Równolegle z FJ3 IUD i KMP otrzymały FJ4. Ta modyfikacja charakteryzowała się cieńszym profilem skrzydła i zwiększoną pojemnością paliwa. Maksymalna masa startowa wzrosła do 10750 kg, a zasięg lotu z PTB i dwoma pociskami Sidewinder osiągnął 3200 km. Uzbrojenie pozostało takie samo jak we wczesnych modelach Fury, a maksymalna prędkość na wysokości sięgała 1090 km/h. Podobnie jak poprzednie modele Sabre na lotniskowcu, FJ4 rozpoczął służbę jako myśliwiec przechwytujący, ale później został przeorientowany, aby radzić sobie z misjami szturmowymi. Do floty dostarczono łącznie 374 samoloty FJ4. Ich eksploatacja w lotnictwie Korpusu Piechoty Morskiej trwała do końca lat 60-tych.

Aby przeciwstawić się sowieckim bombowcom torpedowym Tu-14 i Ił-28, które w znacznej liczbie przybyły do pułków lotniczych marynarki wojennej ZSRR, Amerykanie potrzebowali szybszych myśliwców pokładowych. Pod tym względem F9F Cougar firmy Grumman stał się myśliwcem przechwytującym na głównym pokładzie w drugiej połowie lat 50-tych. „Coguar” powstał na bazie odrzutowego myśliwca pokładowego F9F Panther. Główną różnicą w stosunku do „Pantery” było skrzydło w kształcie strzały. Dowództwo Floty sklasyfikowało Coguara jako nowy model Pantery i dlatego miał ten sam indeks alfanumeryczny.

Obraz
Obraz

Myśliwiec pokładowy o maksymalnej masie startowej 9520 kg został przyspieszony przez turboodrzutowy silnik Pratt & Whitney J48-P-8A o ciągu 38 kN do 1135 km/h. Praktyczny zasięg lotu - 1500 km. Aby uzupełnić zapas paliwa w powietrzu, samolot posiadał sondę do tankowania. Chociaż maksymalna prędkość lotu Coguara nie była dużo wyższa niż Fury'ego, zmodernizowane pokładowe Coguary miały duży zasięg lotu, wyposażone w radar APG-30A, system kierowania ogniem Aero 5D i pociski bojowe. Wbudowane uzbrojenie składało się z czterech działek kal. 20 mm.
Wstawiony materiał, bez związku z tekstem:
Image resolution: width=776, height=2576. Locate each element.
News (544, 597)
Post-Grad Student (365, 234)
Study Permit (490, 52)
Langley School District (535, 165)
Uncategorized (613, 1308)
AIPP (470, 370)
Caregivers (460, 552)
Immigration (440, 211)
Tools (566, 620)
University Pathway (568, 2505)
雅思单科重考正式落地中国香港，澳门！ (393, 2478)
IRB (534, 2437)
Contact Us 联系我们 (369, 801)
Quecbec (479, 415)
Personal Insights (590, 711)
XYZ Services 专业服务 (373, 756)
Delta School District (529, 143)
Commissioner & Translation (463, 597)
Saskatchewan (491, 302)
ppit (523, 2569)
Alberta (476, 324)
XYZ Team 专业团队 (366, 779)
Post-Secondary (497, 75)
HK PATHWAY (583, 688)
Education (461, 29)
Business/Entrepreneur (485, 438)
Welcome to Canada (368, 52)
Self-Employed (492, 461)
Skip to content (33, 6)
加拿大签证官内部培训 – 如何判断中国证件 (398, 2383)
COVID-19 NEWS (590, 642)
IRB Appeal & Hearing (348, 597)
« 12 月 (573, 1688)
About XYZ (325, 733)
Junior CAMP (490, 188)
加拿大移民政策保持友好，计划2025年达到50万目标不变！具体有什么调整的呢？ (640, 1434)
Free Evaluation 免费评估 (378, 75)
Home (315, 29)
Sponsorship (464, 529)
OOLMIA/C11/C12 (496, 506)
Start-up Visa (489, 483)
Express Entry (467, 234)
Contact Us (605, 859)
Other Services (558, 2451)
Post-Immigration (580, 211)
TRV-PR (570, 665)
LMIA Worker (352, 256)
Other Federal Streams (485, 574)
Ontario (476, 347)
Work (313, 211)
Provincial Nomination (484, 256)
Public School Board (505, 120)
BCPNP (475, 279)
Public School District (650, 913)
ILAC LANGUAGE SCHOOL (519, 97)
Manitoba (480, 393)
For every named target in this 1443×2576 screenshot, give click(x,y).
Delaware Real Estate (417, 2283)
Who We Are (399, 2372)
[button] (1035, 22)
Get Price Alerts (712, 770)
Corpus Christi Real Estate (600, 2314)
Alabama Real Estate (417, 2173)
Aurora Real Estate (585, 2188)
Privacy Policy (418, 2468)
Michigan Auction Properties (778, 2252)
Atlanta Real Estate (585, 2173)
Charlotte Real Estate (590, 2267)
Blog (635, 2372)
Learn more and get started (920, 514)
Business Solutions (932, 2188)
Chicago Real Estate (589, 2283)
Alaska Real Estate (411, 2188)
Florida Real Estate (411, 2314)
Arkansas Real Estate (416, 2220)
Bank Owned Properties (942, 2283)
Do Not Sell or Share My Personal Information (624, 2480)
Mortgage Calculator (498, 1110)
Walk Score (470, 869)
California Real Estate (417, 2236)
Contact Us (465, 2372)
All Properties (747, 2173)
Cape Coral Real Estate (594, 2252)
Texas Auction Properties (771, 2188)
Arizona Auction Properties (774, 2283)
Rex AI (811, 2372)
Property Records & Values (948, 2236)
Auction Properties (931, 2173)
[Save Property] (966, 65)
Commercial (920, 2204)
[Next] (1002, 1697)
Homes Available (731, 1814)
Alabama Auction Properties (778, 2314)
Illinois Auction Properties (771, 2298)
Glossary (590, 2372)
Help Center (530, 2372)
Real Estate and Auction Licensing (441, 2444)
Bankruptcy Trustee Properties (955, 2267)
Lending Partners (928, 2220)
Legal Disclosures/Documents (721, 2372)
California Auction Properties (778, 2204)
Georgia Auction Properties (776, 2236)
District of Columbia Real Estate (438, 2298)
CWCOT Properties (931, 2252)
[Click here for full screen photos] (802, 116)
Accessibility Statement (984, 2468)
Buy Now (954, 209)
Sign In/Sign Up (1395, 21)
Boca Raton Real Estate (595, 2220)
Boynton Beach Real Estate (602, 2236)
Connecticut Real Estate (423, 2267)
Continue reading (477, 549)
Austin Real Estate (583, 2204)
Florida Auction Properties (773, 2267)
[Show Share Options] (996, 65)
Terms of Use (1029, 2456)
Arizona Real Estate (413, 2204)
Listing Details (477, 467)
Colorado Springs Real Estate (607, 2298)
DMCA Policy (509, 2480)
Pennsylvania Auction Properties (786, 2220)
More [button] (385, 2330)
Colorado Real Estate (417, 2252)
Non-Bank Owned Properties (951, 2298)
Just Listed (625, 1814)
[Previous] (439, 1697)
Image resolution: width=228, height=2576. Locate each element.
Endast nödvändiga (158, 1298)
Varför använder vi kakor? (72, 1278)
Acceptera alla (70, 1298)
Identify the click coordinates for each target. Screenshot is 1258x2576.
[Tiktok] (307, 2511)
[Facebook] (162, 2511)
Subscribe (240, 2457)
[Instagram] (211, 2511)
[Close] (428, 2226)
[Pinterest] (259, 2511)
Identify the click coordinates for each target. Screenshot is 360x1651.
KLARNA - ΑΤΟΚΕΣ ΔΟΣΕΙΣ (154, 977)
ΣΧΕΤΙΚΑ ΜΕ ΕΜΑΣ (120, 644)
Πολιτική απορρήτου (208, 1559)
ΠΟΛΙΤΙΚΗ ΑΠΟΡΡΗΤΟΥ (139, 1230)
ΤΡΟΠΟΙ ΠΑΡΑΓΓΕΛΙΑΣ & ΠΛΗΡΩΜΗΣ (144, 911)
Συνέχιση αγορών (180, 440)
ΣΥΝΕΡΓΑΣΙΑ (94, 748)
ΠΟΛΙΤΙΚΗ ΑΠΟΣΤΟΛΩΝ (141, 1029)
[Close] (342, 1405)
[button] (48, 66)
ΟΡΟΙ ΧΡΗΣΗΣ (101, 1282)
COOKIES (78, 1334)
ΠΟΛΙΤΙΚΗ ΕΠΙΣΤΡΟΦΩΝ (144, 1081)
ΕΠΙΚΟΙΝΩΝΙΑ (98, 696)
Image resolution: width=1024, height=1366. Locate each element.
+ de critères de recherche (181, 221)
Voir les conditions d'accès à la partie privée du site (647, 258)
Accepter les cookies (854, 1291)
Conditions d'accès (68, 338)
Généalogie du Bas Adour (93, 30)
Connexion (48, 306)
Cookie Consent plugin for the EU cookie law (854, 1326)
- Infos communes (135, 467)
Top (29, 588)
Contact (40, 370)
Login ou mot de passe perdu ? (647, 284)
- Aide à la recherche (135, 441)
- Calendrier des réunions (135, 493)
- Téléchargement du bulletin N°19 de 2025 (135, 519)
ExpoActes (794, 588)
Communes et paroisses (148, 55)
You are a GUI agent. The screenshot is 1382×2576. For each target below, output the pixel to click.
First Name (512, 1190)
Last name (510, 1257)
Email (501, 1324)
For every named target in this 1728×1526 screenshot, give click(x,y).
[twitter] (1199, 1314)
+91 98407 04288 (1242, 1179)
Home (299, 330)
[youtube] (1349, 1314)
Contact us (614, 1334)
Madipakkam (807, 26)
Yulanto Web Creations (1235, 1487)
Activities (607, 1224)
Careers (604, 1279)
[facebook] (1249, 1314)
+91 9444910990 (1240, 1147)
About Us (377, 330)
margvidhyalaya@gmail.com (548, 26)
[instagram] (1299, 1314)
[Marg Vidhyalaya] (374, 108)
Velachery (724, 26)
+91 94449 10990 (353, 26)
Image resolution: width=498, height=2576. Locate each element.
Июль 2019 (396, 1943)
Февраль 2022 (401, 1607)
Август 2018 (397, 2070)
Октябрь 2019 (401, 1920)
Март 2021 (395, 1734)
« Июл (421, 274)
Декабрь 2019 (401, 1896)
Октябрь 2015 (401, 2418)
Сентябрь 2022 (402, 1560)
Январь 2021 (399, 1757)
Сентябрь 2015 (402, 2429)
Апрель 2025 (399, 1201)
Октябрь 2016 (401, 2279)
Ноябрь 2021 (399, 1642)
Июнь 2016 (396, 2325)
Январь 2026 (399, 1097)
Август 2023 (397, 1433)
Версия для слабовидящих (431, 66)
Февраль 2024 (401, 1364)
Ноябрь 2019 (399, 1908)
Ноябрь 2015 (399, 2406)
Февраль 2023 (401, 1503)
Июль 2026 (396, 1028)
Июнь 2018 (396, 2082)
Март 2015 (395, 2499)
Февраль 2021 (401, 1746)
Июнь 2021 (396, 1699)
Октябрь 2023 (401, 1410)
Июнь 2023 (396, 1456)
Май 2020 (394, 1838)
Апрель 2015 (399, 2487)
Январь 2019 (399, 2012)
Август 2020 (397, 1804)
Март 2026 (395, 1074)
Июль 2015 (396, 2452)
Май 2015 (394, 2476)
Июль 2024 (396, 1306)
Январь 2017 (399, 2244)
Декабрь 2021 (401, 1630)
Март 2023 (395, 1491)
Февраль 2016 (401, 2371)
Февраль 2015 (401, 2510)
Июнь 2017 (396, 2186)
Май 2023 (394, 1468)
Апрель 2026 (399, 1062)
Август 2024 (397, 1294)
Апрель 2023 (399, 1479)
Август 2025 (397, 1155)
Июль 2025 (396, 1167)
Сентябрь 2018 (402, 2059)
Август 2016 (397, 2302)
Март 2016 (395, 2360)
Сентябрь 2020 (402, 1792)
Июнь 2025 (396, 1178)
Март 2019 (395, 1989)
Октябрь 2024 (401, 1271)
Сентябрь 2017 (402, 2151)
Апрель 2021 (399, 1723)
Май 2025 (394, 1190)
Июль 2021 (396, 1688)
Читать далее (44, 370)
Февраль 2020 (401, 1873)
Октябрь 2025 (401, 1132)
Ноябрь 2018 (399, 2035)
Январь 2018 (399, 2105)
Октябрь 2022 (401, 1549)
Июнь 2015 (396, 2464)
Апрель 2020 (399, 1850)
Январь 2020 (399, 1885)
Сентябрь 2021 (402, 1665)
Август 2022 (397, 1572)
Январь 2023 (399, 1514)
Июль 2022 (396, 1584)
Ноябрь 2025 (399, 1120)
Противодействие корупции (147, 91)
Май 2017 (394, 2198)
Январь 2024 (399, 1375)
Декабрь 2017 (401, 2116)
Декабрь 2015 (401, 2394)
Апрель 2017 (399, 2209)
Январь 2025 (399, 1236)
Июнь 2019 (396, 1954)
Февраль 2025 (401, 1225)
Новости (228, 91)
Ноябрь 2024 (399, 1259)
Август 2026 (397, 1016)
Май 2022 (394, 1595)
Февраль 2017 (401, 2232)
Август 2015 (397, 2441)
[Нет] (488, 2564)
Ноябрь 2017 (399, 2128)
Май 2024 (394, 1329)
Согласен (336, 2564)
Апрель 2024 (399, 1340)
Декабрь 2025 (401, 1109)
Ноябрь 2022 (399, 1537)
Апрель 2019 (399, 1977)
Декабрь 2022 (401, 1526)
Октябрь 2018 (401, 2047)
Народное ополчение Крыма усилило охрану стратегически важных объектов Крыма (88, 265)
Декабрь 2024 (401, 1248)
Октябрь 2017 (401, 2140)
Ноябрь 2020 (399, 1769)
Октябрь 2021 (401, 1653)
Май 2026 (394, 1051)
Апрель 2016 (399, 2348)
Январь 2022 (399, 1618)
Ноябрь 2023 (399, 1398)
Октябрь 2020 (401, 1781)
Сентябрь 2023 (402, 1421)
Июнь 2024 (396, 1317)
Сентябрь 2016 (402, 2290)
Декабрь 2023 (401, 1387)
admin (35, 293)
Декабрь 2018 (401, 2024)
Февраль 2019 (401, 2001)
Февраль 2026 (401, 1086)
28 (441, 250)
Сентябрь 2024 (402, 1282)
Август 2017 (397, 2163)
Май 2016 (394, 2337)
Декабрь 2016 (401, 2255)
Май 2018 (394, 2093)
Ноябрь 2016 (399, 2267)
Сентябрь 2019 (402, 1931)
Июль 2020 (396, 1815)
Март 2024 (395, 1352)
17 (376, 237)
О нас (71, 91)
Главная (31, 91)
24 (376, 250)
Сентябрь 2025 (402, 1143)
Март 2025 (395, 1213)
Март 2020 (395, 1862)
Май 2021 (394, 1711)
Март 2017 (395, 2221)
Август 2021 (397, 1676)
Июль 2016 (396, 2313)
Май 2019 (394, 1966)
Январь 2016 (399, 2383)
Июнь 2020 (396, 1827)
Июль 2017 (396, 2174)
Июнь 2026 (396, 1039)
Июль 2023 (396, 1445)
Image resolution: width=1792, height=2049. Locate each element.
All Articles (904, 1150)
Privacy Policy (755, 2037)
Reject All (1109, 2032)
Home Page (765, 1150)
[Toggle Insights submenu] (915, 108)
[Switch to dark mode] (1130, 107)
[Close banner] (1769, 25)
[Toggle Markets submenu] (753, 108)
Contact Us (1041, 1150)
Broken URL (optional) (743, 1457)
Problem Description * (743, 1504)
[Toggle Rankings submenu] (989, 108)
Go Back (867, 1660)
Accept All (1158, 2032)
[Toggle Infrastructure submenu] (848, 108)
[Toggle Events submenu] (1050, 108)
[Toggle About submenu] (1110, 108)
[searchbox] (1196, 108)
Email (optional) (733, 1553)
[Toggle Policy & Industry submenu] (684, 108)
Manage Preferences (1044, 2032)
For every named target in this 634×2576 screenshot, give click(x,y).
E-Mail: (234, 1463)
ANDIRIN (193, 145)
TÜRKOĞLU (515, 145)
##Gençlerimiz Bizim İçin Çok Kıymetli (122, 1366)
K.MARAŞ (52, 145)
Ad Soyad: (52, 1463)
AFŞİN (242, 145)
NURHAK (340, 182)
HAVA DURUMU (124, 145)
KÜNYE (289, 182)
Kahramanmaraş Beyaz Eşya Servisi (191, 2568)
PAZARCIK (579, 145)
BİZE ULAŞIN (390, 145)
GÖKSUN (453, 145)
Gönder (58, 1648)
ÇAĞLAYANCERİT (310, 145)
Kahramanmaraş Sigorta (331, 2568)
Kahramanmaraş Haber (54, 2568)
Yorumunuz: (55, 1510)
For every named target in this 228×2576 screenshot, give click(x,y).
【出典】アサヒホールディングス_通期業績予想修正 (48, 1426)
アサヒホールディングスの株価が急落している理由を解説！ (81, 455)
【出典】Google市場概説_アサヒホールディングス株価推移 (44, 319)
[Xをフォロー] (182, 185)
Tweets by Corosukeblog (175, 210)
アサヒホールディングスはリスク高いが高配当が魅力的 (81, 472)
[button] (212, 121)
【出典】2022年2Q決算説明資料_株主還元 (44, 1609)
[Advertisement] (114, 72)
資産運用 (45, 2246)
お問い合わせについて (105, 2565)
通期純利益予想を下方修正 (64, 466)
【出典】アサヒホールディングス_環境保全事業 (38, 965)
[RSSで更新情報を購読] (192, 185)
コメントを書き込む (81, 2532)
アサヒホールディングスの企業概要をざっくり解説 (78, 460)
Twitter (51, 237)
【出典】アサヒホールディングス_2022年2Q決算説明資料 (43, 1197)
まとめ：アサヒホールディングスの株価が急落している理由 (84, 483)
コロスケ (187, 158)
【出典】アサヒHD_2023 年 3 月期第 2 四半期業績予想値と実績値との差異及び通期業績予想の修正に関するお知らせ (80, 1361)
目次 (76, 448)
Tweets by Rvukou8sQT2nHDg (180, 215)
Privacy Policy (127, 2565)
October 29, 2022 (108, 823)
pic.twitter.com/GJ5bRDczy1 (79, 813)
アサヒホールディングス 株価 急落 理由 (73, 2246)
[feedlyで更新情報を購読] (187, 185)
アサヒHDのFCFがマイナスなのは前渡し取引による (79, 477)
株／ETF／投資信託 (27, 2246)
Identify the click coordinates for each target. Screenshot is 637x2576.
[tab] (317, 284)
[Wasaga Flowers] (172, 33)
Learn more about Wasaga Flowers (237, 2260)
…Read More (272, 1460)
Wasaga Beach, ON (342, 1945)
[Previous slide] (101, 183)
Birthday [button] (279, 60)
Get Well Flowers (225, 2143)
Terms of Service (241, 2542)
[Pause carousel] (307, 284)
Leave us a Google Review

Pierwsza eskadra "Koguara" VF-24 została rozmieszczona na lotnisku USS Yorktown (CV-10) w sierpniu 1953 roku, ale nie brał udziału w działaniach wojennych w Korei. W 1958 roku piloci myśliwców pokładowych przeszli na nowocześniejsze maszyny, ale Coguary nadal były używane w eskadrach rozpoznawczych i szkoleniowych. W początkowym okresie wojny w Wietnamie dwumiejscowy wariant szkoleniowy F9F-8T był używany przez amerykański ILC jako samolot rozpoznawczy i naprowadzający. W sumie zbudowano około 1900 pojedynczych i podwójnych „Coguarów”, ostatni dwumiejscowy samolot wycofano z eksploatacji w 1974 roku.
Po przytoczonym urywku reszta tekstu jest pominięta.